Required work: Copy the data. Keep every character as given.
------ Dataset records
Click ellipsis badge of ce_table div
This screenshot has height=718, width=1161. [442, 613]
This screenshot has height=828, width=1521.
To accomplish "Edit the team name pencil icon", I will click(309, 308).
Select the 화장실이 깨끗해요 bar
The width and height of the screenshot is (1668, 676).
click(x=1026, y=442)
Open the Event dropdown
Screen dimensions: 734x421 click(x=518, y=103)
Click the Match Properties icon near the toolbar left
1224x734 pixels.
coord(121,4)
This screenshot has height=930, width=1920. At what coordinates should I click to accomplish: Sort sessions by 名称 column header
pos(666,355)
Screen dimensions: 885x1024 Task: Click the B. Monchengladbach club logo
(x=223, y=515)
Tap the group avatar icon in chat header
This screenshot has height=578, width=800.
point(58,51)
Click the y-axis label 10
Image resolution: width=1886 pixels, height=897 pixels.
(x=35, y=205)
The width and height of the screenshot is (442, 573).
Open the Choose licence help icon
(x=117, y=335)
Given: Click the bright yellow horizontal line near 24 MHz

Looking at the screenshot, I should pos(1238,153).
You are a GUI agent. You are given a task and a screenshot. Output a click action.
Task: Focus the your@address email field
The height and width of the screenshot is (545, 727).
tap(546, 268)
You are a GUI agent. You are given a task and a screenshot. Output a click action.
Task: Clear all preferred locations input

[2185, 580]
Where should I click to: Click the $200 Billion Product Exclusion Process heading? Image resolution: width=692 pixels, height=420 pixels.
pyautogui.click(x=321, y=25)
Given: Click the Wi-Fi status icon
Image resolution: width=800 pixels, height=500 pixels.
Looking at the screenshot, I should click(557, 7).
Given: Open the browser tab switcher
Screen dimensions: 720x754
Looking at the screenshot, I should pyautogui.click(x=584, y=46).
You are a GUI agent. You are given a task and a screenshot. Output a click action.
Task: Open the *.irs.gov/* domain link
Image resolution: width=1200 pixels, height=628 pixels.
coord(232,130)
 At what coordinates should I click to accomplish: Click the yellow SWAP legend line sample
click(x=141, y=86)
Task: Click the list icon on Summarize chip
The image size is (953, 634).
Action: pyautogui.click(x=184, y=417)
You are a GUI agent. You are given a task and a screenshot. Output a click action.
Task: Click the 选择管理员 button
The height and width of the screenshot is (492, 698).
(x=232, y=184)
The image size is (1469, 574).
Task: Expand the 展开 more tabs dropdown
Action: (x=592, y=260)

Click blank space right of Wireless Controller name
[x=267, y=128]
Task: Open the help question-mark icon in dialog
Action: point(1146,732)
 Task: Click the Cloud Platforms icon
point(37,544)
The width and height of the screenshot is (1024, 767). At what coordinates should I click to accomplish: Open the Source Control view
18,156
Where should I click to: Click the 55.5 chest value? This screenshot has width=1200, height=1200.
------------
Result for this exercise:
Click ellipsis badge of ce_table div
This screenshot has height=718, width=1161. [442, 613]
This screenshot has height=828, width=1521.
To accomplish "Edit the team name pencil icon", I will click(309, 308).
Select the 화장실이 깨끗해요 bar
The width and height of the screenshot is (1668, 676).
click(x=1026, y=442)
Open the Event dropdown
Screen dimensions: 734x421 click(x=518, y=103)
Click the Match Properties icon near the toolbar left
1224x734 pixels.
coord(121,4)
This screenshot has height=930, width=1920. At what coordinates should I click to accomplish: Sort sessions by 名称 column header
pos(666,355)
Screen dimensions: 885x1024 Task: Click the B. Monchengladbach club logo
(x=223, y=515)
Tap the group avatar icon in chat header
This screenshot has height=578, width=800.
point(58,51)
Click the y-axis label 10
Image resolution: width=1886 pixels, height=897 pixels.
(x=35, y=205)
The width and height of the screenshot is (442, 573).
Open the Choose licence help icon
(x=117, y=335)
Given: Click the bright yellow horizontal line near 24 MHz

Looking at the screenshot, I should pos(1238,153).
You are a GUI agent. You are given a task and a screenshot. Output a click action.
Task: Focus the your@address email field
The height and width of the screenshot is (545, 727).
tap(546, 268)
You are a GUI agent. You are given a task and a screenshot. Output a click action.
Task: Clear all preferred locations input

[2185, 580]
Where should I click to: Click the $200 Billion Product Exclusion Process heading? Image resolution: width=692 pixels, height=420 pixels.
pyautogui.click(x=321, y=25)
Given: Click the Wi-Fi status icon
Image resolution: width=800 pixels, height=500 pixels.
Looking at the screenshot, I should click(557, 7).
Given: Open the browser tab switcher
Screen dimensions: 720x754
Looking at the screenshot, I should pyautogui.click(x=584, y=46).
You are a GUI agent. You are given a task and a screenshot. Output a click action.
Task: Open the *.irs.gov/* domain link
Image resolution: width=1200 pixels, height=628 pixels.
coord(232,130)
 At what coordinates should I click to accomplish: Click the yellow SWAP legend line sample
click(x=141, y=86)
Task: Click the list icon on Summarize chip
The image size is (953, 634).
Action: pyautogui.click(x=184, y=417)
You are a GUI agent. You are given a task and a screenshot. Output a click action.
Task: Click the 选择管理员 button
The height and width of the screenshot is (492, 698).
(x=232, y=184)
The image size is (1469, 574).
Task: Expand the 展开 more tabs dropdown
Action: (x=592, y=260)

Click blank space right of Wireless Controller name
[x=267, y=128]
Task: Open the help question-mark icon in dialog
Action: point(1146,732)
 Task: Click the Cloud Platforms icon
point(37,544)
The width and height of the screenshot is (1024, 767). At what coordinates should I click to accomplish: Open the Source Control view
18,156
Where should I click to: Click the 55.5 chest value? This screenshot has width=1200, height=1200.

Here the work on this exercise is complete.